Short task
Copy the listing below word for word, starting at the line that has "Given: Click the" and running through the last line of the listing. Leave the pictures out of your copy.
⟨
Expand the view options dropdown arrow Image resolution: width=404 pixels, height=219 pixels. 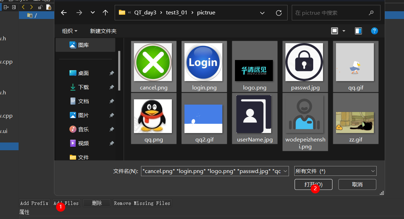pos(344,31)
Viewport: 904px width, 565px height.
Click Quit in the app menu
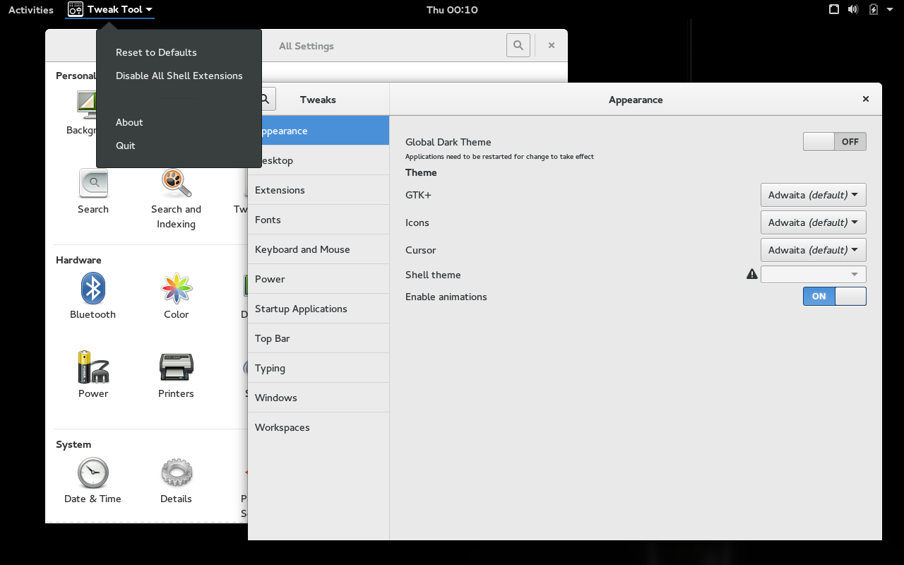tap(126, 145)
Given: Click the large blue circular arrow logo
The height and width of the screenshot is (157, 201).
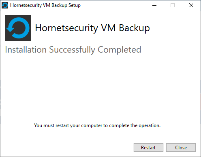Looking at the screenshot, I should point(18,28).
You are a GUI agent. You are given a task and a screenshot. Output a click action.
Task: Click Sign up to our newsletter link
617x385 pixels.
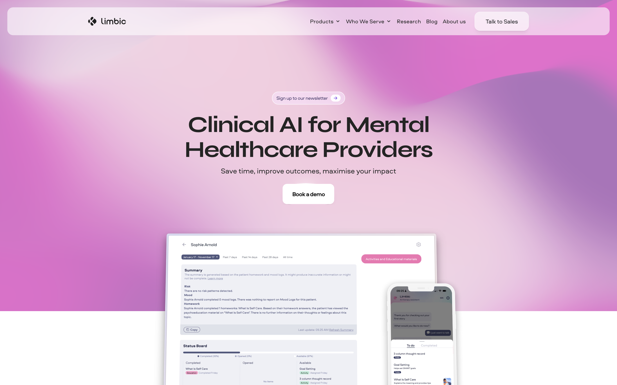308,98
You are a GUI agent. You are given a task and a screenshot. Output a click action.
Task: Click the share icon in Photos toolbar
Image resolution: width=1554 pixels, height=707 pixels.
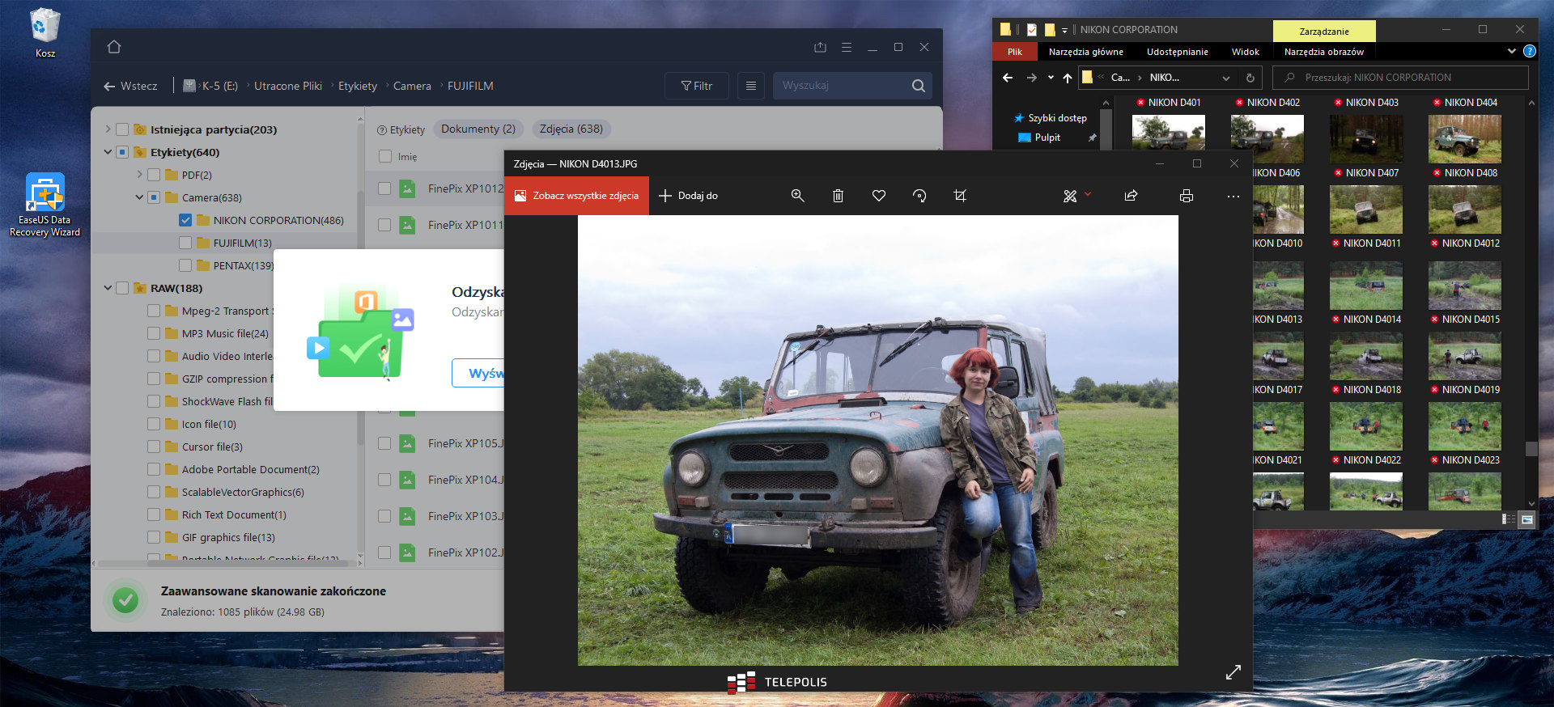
⟩
Answer to this exercise
Given: Click the large blue circular arrow logo
The height and width of the screenshot is (157, 201).
Looking at the screenshot, I should point(18,28).
You are a GUI agent. You are given a task and a screenshot. Output a click action.
Task: Click Sign up to our newsletter link
617x385 pixels.
308,98
You are a GUI agent. You are given a task and a screenshot. Output a click action.
Task: Click the share icon in Photos toolbar
Image resolution: width=1554 pixels, height=707 pixels.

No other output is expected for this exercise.